■ **Liste des tâches**
[A] Répondez à ces questions d'après la critique de Black Swan :
(i) À quel cinéaste le sujet du film est-il comparé ?
(ii) Quels acteurs se croisent dans le raccord cité en exemple ?
(iii) Dans la métaphore d'ouverture, à quel moment le perchiste est-il éliminé ?
[B] Prolongez la critique de Black Swan à partir de sa dernière phrase, dans le même ton.

■ **Texte extrait**
'''

Prenez un perchiste au sommet de son talent. Confiez lui toutes vos espérances pour la prochaine compétition. Maintenant, imaginez le pire. Dès le premier tour, il se fait éliminer en emportant avec lui la barre. Cette barre, c’est aussi la position du spectateur qui accompagne la chute de ce film.
Voilà l’émotion ressentie à la fin de ce film qui s’avère donc être une déception à la mesure de cette métaphore athlétique… De l’esbroufe, rien que de l’esbroufe. Darren Aronofsky s’est planté à tous les niveaux. Sur le papier, Black Swan était pourtant alléchant. Un sujet démiurge digne de Visconti. Le problème dans ce film, c’est que tout va trop vite. Le cinéaste semble jouer la carte de l’excès tant sur le plan narratif (sur-dramatisation) que sur le plan visuel (caméra bien trop nerveuse pour ce sujet). Il ne sait pas par quel bout prendre son scénario. À aucun moment, il ne le maîtrise. Du coup, cela crée une distance irritante avec le spectateur. Un comble pour ce récit d’une jeune danseuse qui fait corps avec son personnage. Il ne laisse jamais respirer son film, quitte à frôler par moment un magma stylistique indigeste incapable de se figer un seul instant. Un raccord entre deux scènes illustre ce propos. Natalie Portman sort de sa loge croisant Vincent Cassel qui n’a même pas le temps de finir sa réplique que le film enchaîne sur une autre scène tout aussi expéditive. Lorsque le rideau tombe, on a envie de dire une seule chose « Darren, calme toi et prends le temps de choisir un sujet qui te correspond ». Au bout du compte, je n’ai même plus envie de vous raconter cette belle histoire cachée.

'''

■ **Relevé des données**
'''

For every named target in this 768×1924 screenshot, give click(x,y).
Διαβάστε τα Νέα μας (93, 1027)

'''
'''

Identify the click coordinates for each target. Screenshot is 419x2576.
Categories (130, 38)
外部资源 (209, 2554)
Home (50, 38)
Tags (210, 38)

'''

■ **Réponses dans l'ordre**
[A]
(i) À Visconti.
(ii) Natalie Portman et Vincent Cassel.
(iii) Dès le premier tour.

[B]
Pour comprendre cet échec, il me semble judicieux de remonter le temps et de s’arrêter à l’époque The Fountain, moment charnière dans la vie de Aronofsky et véritable travail de titan pour un cinéaste armé d’une détermination sans faille. Malgré son audace formelle, The Fountain s’avéra être un des pires échecs critiques et publics de la dernière décennie. Un traumatisme sans précédent pour son réalisateur qui orientera la suite de sa carrière. À la métaphysique de The Fountain s’oppose le réalisme cru de The Wrestler, succès critique qui révèle un cinéaste discret lequel s’efface derrière son scénario et surtout son acteur. The Wrestler est moins un film de Darren Aronofsky qu’une biographie de Mickey Rourke, le véritable auteur de ce film. Un antidote parfait contre l’échec et le doute. Cependant, on peut se demander si cette façon de s’effacer n’est pas la résignation d’un cinéaste devant son public. La discrétion contre l’audace. La démagogie contre la sincérité. En tous cas, le débat est ouvert.
Aronofsky regonflé à bloc décide de s’attaquer à Robocop avant de s’attarder sur un sujet tout aussi ambitieux : Black Swan. Une œuvre toujours minée par le traumatisme post-The Fountain. Il suffit de voir comment Aronofsky aborde le fantastique, non sans crainte et avec une tendance à s’enfermer dans le cliché. En soi, les passages où Portman croise son double dans une rue ou dans un miroir atteignent des sommets de fainéantise. C’est beau de vouloir atteindre une forme simple, épurée et évocatrice, faut-il encore laisser à son film un minimum de liberté puisqu’il n’y a pas de liberté sans évocation.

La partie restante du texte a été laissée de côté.